(Records about locating elements on screens)

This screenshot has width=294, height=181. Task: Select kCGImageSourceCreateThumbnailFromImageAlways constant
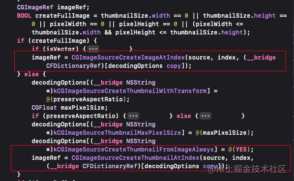click(134, 150)
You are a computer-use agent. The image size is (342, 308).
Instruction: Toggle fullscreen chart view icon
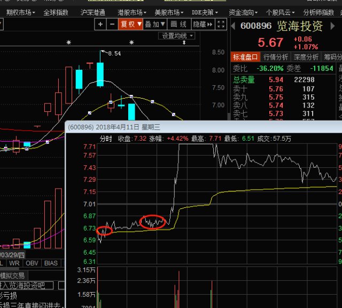(221, 24)
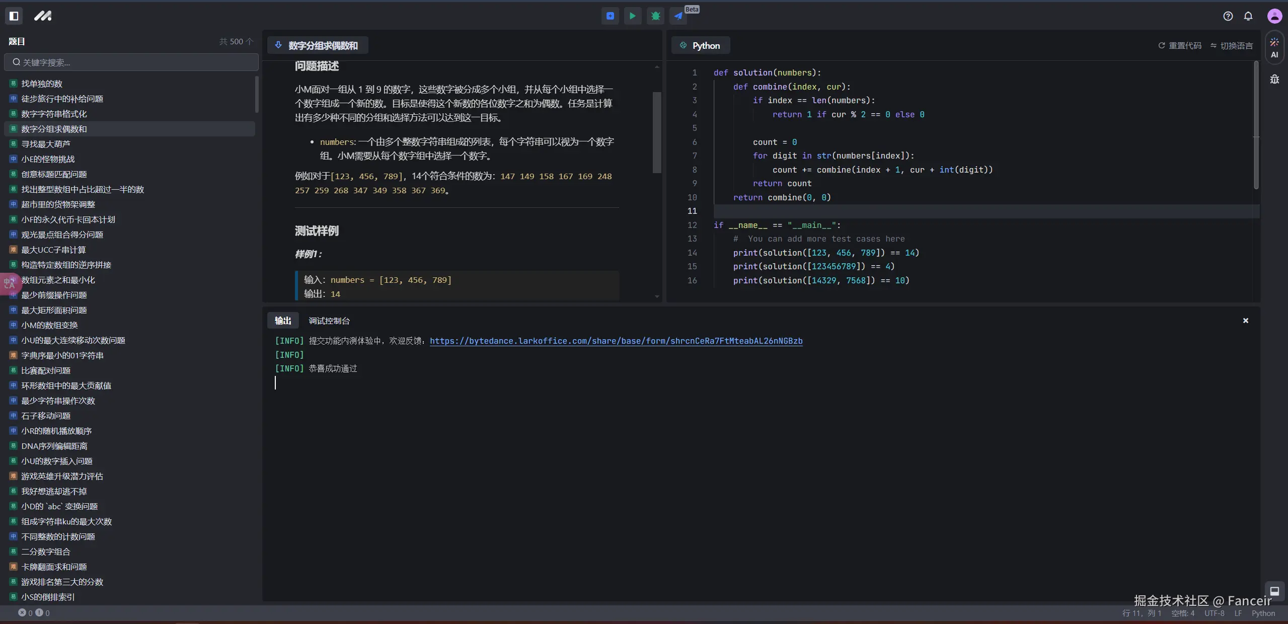Click 重置代码 reset code button
1288x624 pixels.
click(1180, 45)
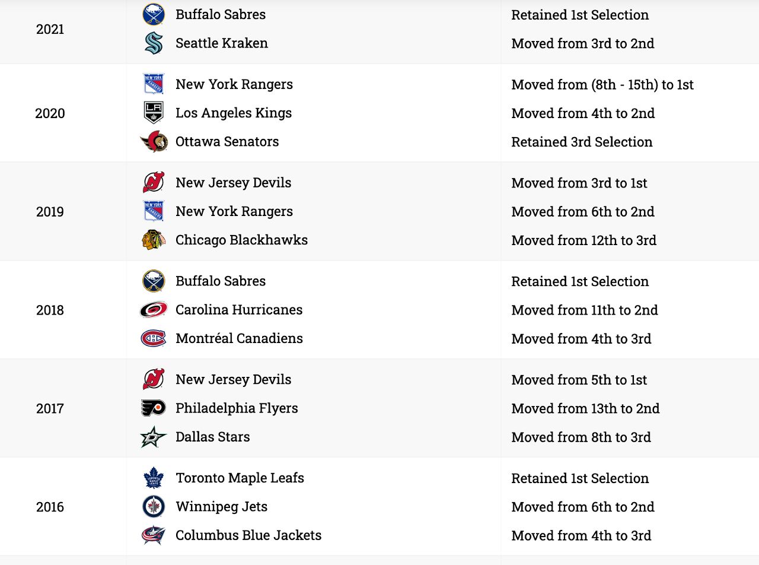759x565 pixels.
Task: Select the 2017 year cell
Action: [50, 408]
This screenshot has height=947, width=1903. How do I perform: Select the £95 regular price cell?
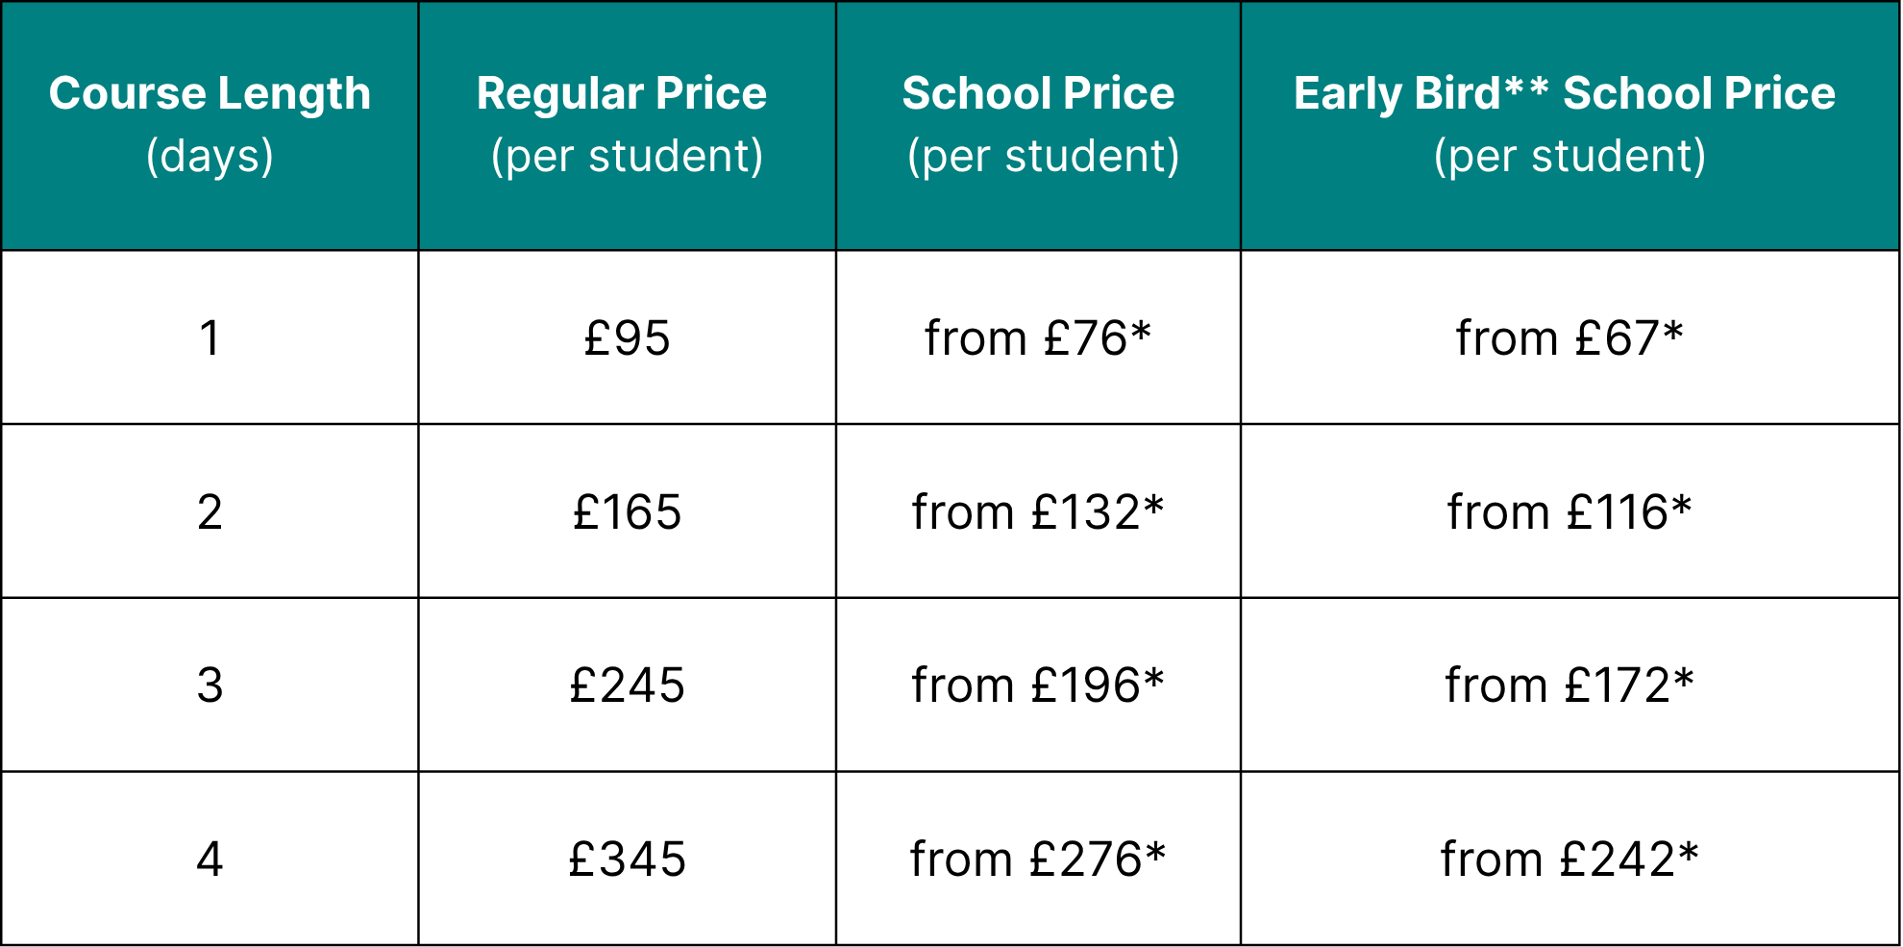pyautogui.click(x=627, y=338)
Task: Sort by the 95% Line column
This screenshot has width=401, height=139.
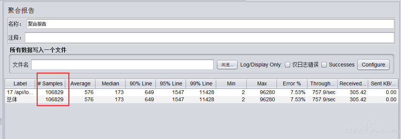Action: (x=171, y=83)
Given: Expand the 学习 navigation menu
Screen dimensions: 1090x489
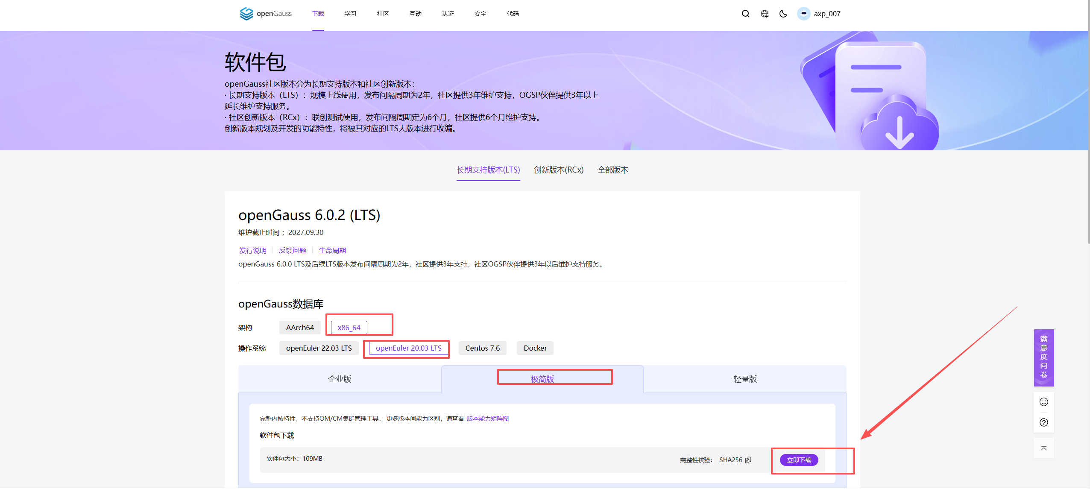Looking at the screenshot, I should click(350, 14).
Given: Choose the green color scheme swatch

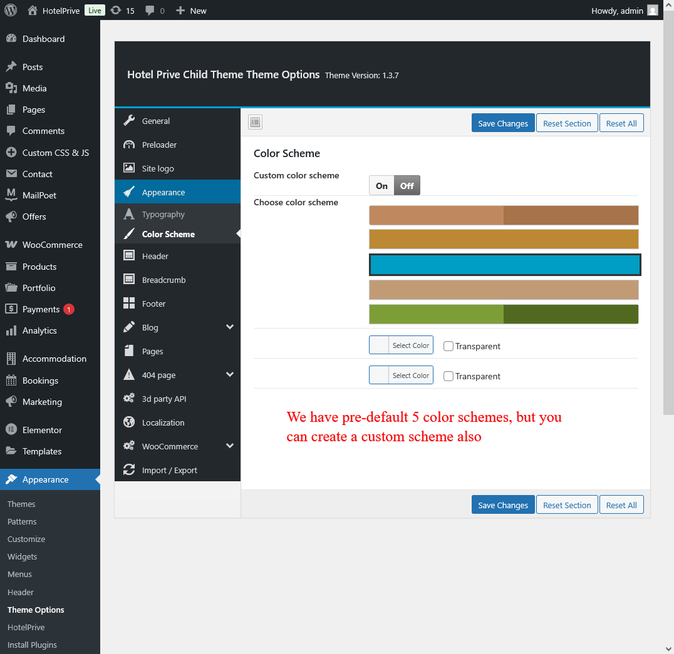Looking at the screenshot, I should pyautogui.click(x=504, y=314).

» **Short problem**
Update the listing above by replacing "Given" with "Goal" throughout, keeping everything else the same. Omit the pictures from your answer.

» **Exercise solution**
This screenshot has width=294, height=181. Task: Select kCGImageSourceCreateThumbnailFromImageAlways constant
click(134, 150)
You are a computer-use agent. The image size is (342, 308).
Instruction: Toggle fullscreen chart view icon
(221, 24)
Click 重置代码 reset code button
1288x624 pixels.
click(1180, 45)
759x565 pixels.
Task: Select the 2017 year cell
Action: [50, 408]
This screenshot has height=947, width=1903. How do I perform: Select the £95 regular price cell?
pyautogui.click(x=627, y=338)
Task: Sort by the 95% Line column
This screenshot has width=401, height=139.
Action: (x=171, y=83)
Goal: Expand the 学习 navigation menu
Screen dimensions: 1090x489
Looking at the screenshot, I should click(350, 14).
Goal: Choose the green color scheme swatch

Looking at the screenshot, I should pyautogui.click(x=504, y=314).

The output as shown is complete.